#### Kutipan teks:
Bisnis.com, JAKARTA — Sepanjang 2024, rencana kenaikan tarif pajak pertambahan nilai atau PPN menjadi 12% menjadi perbincangan panas. Pemerintah sempat memberi sinyal penundaan penerapan PPN 12% pada tahun depan, meski akhirnya tetap diterapkan dengan sejumlah insentif fiskal.
Kenaikan tarif PPN dari 11% menjadi 12% pada 1 Januari 2025 sendiri sudah menjadi amanat Pasal 7 ayat (1) Undang-Undang Nomor 7/2021 tentang Harmonisasi Peraturan Perpajakan (UU HPP).
Hanya saja, sepanjang 2024, terjadi indikasi penurunan daya beli masyarakat. Contohnya, terjadi deflasi dalam lima bulan berurut-urut yaitu yaitu pada Mei (0,03%), Juni (0,08%), Juli (0,18%), Agustus (0,03%), dan September (0,12%).
Tidak hanya itu, pertumbuhan konsumsi rumah tangga juga cenderung stagnan—bahkan selalu berada di bawah angka pertumbuhan ekonomi. Perinciannya pada Kuartal IV/2023: pertumbuhan ekonomi mencapai 5,04% (year on year/YoY), sementara pertumbuhan konsumsi rumah tangga hanya 4,46% (YoY).
Pada Kuartal I/2024: pertumbuhan ekonomi mencapai 5,11% (YoY), sementara pertumbuhan konsumsi rumah tangga hanya 4,91% (YoY).
Pada Kuartal II/2024: pertumbuhan ekonomi mencapai 5,05% (YoY), sementara pertumbuhan konsumsi rumah tangga hanya 4,93% (YoY).
Terakhir pada Kuartal III/2024: pertumbuhan ekonomi mencapai 4,95% (YoY), sementara pertumbuhan konsumsi rumah tangga hanya 4,91% (YoY).
Oleh sebab itu, banyak pakar yang meminta pemerintah agar memikirkan ulang penerapan tarif PPN 12% pada tahun depan. Ditakutkan, kenaikan PPN yang berdampak ke kenaikan harga barang/jasa akan semakin buat daya beli masyarakat semakin menurun.
Apalagi, konsumsi rumah tangga masih menjadi kontributor utama pertumbuhan ekonomi Indonesia. Data terakhir dari Badan Pusat Statistik menunjukkan konsumsi rumah tangga mendistribusikan 53,08% dari produk domestik bruto (PDB) pada Kuartal III/2024.
Pemerintah paham betul akan hal tersebut. Tampak terjadi perdebatan di kalangan pembuat kebijakan ihwal penerapan PPN 12%: antara menunda untuk menjaga daya beli masyarakat atau melanjutkan agar mengerek penerimaan pajak sehingga bisa biaya berbagai program pemerintahan baru.

#### Ketentuan latihan:
(A) Tuliskan ulang bagian teks tentang kenaikan PPN 12% dari "Pada Kuartal II/2024: pertumbuhan" sampai "masyarakat semakin menurun." tanpa mengubah satu kata pun.
(B) Teruskan teks tentang kenaikan PPN 12% mulai setelah kalimat terakhirnya.
Catatan yang disertakan diambil dari sumber lain.

#### Data yang ditampilkan:
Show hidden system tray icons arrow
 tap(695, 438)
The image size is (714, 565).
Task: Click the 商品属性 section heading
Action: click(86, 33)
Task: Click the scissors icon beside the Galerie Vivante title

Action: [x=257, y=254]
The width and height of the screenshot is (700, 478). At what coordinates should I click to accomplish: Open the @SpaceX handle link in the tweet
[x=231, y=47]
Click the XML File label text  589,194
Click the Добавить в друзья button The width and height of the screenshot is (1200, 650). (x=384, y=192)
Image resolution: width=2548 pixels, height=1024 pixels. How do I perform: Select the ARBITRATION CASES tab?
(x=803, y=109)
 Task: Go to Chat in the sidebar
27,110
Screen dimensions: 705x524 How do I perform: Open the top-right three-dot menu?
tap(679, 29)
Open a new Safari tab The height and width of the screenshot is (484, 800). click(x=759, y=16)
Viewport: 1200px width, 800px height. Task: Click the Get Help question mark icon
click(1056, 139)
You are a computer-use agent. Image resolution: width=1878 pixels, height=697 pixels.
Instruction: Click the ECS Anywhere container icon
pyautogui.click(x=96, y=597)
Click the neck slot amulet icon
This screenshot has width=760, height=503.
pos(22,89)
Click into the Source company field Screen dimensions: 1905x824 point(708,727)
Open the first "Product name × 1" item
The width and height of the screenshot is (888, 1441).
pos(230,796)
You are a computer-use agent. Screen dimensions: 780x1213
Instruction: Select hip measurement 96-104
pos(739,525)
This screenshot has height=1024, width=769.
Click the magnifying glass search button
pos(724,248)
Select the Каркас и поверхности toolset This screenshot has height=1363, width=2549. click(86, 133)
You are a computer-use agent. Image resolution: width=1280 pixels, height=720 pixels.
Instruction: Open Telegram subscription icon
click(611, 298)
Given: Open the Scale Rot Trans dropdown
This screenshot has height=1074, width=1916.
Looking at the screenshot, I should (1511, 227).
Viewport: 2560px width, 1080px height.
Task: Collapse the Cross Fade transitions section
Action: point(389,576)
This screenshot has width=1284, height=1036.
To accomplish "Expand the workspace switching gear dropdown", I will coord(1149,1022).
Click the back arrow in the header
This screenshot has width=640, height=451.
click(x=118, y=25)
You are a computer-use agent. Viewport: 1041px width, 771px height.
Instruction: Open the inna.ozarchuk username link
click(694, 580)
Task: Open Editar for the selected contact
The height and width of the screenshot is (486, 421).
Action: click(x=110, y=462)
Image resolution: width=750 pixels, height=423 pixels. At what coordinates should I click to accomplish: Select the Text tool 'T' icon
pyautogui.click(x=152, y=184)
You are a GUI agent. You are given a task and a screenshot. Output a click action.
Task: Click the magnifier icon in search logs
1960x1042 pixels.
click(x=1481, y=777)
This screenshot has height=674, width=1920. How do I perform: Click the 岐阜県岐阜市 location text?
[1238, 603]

#### Jawaban tersedia:
(A)
Pada Kuartal II/2024: pertumbuhan ekonomi mencapai 5,05% (YoY), sementara pertumbuhan konsumsi rumah tangga hanya 4,93% (YoY).
Terakhir pada Kuartal III/2024: pertumbuhan ekonomi mencapai 4,95% (YoY), sementara pertumbuhan konsumsi rumah tangga hanya 4,91% (YoY).
Oleh sebab itu, banyak pakar yang meminta pemerintah agar memikirkan ulang penerapan tarif PPN 12% pada tahun depan. Ditakutkan, kenaikan PPN yang berdampak ke kenaikan harga barang/jasa akan semakin buat daya beli masyarakat semakin menurun.

(B)
Maju Mundur
Perdebatan penerapan PPN 12% sendiri mulai memanas usai hasil Pilpres 2024 mulai terlihat. Menteri Koordinator Bidang Perekonomian Airlangga Hartarto sempat menyatakan amat UU HPP akan tetap dilanjutkan oleh Presiden terpilih Prabowo, sesuai jargonnya yakni Keberlanjutan.
"Kita lihat masyarakat Indonesia sudah menjatuhkan pilihan, pilihannya keberlanjutan. Tentu kalau berkelanjutan, berbagai program yang dicanangkan pemerintah akan dilanjutkan, termasuk kebijakan PPN," katanya dalam media briefing, Jumat (8/3/2024).
Saat itu, Airlangga menyampaikan bahwa pemerintah mulai menyusun rencana kerja pemerintah (RKP) untuk tahun anggaran 2025. Pembahasan RKP ini akan juga memasukkan program atau rencana kerja pemerintahan yang baru.
Usai Presiden Jokowi menyampaikan draf RUU APBN 2025 ke DPR pada medio Agustus lalu, Airlangga kembali menyatakan tarif PPN akan tetap naik 1% pada awal 2025 selama aturan dalam Pasal 7 ayat (1) UU HPP belum dibatalkan dengan UU lain.
"[Tetap naik 12%] sesuai dengan HPP," ujar Airlangga di Kantor Pusat Dirjen Pajak, Jakarta Selatan, Jumat (16/8/2024).
Sementara itu, Menteri Keuangan Sri Mulyani Indrawati merasa bingung karena banyak pihak yang menyoroti rencana kenaikan tarif PPN tersebut. Padahal, menurutnya, kenaikan PPN malah akan menjaga daya beli masyarakat.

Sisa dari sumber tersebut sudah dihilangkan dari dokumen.